One of our fellow tweeters, Mark Sutcliffe from Lakeland Walker Magazine (www.lakeland-walker.com) recommended a return visit a few weeks ago. We had planned to go the following day but atrocious weather resulted in a postponement, until today.
After dropping my better half at work we drove through Chipping to the parking spaces at Fell Foot, just below Parlick. The weather wasn't too bad so we enjoyed some fine views over towards the coast as we rose steeply to the boundary fence which divides the Wolf Fell and Fairsnape Access Areas. Dogs are not allowed to cross the boundary so, keeping to the east side, we followed the path towards the summit of Fairsnape.
Unfortunately our fine views were soon lost to swirling mist but undeterred we continued upwards, through assorted snowdrifts and peat bogs, until we reached the point where the boundaries of Fairsnape, Wolf Fell and Brown Berry Plain meet.

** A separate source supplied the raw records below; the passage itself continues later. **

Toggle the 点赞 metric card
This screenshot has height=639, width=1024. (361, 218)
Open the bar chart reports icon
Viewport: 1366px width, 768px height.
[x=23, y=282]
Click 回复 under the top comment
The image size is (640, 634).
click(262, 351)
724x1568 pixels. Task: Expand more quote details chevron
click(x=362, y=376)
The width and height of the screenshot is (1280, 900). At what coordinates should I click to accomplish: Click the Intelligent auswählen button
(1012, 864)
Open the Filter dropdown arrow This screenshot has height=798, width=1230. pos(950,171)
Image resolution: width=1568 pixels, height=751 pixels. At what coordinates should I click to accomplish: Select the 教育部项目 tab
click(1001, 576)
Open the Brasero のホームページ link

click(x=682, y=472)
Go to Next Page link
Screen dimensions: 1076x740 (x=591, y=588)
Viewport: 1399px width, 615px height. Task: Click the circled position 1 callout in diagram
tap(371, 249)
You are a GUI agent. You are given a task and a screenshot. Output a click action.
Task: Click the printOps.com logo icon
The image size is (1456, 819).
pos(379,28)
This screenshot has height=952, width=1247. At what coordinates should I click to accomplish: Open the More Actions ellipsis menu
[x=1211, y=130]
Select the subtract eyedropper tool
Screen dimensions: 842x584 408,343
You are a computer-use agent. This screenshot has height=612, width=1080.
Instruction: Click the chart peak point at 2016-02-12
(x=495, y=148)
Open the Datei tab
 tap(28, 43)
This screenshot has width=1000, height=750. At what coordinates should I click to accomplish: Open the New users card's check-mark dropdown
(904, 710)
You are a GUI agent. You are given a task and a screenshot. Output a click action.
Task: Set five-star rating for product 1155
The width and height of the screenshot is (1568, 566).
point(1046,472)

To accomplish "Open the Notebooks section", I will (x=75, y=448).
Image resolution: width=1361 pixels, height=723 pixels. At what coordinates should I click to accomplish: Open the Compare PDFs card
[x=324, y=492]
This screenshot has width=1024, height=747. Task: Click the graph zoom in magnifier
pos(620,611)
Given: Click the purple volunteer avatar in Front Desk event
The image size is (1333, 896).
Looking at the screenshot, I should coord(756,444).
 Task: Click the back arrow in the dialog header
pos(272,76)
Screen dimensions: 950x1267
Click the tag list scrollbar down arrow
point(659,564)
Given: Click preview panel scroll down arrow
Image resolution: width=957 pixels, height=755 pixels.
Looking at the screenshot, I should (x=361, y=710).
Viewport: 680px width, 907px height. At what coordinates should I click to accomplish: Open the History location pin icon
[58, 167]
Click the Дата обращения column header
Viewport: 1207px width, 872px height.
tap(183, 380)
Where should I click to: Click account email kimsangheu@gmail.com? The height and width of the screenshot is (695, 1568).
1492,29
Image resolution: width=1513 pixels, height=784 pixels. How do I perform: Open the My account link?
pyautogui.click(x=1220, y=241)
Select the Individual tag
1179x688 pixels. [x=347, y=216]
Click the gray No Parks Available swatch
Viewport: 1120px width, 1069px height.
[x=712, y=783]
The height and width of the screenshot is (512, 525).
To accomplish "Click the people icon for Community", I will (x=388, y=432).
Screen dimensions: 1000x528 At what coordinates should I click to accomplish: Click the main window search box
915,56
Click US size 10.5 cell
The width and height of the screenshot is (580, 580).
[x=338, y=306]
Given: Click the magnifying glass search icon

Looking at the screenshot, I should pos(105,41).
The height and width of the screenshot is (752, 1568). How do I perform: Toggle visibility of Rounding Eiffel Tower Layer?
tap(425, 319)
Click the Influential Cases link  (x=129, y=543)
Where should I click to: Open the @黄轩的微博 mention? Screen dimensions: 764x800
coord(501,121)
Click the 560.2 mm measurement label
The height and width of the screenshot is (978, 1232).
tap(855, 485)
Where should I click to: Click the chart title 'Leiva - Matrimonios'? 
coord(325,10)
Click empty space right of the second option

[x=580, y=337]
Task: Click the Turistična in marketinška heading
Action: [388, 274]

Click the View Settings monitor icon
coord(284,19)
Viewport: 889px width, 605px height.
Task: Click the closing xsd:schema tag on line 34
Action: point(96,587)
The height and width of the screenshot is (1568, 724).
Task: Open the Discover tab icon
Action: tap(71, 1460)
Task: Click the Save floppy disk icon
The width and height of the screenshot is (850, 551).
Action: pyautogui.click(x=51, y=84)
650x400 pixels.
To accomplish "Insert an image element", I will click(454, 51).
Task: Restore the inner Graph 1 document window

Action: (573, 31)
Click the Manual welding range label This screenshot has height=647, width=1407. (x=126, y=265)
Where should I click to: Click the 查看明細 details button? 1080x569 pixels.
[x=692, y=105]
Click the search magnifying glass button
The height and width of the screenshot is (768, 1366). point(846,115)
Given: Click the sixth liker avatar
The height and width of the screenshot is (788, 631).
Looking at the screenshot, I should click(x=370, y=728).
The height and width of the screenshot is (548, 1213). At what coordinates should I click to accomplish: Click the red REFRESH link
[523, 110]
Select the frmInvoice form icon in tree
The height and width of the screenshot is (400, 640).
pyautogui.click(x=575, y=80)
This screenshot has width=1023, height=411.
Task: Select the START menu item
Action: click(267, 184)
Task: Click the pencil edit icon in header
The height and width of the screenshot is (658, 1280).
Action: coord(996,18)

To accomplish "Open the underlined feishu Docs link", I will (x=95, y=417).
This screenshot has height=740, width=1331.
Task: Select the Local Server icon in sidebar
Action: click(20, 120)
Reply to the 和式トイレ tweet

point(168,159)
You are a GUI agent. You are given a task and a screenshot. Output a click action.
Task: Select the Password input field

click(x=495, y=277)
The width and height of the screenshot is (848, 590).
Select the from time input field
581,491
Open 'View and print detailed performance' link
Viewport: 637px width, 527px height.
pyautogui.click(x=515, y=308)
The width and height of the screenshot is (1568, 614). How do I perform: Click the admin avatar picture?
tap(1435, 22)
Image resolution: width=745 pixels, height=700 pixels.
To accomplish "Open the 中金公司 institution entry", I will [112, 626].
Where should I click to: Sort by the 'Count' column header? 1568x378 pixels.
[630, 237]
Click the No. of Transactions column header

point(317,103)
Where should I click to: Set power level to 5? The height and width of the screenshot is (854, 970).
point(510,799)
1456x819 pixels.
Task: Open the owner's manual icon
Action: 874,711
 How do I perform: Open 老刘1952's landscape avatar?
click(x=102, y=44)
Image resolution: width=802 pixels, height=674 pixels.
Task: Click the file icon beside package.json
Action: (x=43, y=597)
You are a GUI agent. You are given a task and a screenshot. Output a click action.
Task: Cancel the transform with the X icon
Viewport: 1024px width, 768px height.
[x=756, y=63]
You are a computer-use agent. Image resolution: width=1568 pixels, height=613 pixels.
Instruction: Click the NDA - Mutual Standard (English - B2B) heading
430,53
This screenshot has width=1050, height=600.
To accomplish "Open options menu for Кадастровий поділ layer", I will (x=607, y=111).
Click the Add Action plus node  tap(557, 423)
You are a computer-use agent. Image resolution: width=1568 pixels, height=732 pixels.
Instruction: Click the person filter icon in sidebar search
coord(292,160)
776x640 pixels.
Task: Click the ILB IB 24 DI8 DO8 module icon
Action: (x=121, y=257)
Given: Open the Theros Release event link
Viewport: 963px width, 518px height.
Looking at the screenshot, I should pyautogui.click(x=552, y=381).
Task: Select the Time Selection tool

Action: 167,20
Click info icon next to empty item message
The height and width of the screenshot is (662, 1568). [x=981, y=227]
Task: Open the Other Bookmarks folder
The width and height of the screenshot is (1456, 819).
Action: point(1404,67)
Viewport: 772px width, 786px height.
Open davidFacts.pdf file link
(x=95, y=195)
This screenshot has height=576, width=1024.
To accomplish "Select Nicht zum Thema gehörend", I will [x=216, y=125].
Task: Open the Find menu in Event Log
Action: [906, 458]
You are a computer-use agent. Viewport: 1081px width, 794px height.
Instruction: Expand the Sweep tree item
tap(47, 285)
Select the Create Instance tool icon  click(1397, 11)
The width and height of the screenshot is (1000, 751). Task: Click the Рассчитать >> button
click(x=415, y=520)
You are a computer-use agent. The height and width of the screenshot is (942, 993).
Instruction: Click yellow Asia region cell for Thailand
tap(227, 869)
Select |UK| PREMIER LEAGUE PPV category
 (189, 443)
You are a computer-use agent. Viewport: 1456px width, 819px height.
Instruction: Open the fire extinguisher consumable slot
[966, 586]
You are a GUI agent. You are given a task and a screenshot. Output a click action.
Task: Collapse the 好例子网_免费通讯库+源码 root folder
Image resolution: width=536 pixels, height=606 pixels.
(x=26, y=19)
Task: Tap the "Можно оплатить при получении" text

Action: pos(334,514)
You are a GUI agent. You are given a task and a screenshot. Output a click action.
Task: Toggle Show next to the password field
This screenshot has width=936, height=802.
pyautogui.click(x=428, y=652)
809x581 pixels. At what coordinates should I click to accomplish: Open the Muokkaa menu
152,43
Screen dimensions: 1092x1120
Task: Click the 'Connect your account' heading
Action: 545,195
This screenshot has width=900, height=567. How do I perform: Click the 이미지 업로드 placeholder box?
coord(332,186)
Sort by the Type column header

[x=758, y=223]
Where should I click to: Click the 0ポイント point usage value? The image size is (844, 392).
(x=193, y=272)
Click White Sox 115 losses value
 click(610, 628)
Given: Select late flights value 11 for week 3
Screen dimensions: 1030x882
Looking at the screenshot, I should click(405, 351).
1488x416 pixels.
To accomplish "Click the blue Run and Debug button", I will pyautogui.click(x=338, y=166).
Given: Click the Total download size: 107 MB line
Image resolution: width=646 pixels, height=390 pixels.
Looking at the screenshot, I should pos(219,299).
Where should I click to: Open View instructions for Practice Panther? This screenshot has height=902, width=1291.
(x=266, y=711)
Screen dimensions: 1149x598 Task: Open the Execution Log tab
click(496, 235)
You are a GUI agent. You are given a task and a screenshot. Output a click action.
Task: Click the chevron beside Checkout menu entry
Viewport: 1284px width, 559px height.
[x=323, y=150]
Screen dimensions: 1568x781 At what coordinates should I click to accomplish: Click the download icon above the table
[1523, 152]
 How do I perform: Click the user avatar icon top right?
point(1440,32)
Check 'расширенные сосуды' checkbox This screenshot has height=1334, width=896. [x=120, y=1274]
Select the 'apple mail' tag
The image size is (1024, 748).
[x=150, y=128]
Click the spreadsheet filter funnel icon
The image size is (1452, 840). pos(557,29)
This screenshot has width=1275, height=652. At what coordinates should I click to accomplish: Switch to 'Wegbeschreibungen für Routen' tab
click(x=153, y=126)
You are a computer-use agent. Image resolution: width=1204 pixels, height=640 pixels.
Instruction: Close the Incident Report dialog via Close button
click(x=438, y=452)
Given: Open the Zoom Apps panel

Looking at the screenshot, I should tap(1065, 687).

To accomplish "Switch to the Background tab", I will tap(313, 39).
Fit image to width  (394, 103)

From here we began our descent across the peat before joining a good path that led across to Saddle Fell, yet another area of Access Land where although dogs are allowed, they must be on the lead between March and December. Below the cloud, we enjoyed fine views once again, marvelling at the variety of landscapes, plantations, small lakes and farmland, carved out of the hillside below us.
On reaching Saddle End Farm we struggled over numerous awkward stiles and mud baths towards Wolfen Hall where we we greeted by a friendly farmer who thanked us for having the dog on a lead.
On the final stretch I reflected on my previous attitude to the dog ban on Fairsnape. Throughout our route we encountered many pheasants and the estate is very clearly focused on shooting. Whilst shooting has never appealed to me I can see that rampaging dogs are a threat to nesting birds. Personally though, I still think that a complete ban is unnecessary. With a dogs on leads policy I'd like to think that dog owners and the shooting fraternity could both enjoy what is a wonderful part of Lancashire. I'm greatf for the more tolerant approach taken in the areas we walked today.
It can be a bit tricky to navigate the Natural England website to get up to date Access maps showing the various restrictions on dogs so I included a photo below.
All in all a good walk in a great part of Lancashire. I mustn't leave it so long before we return again.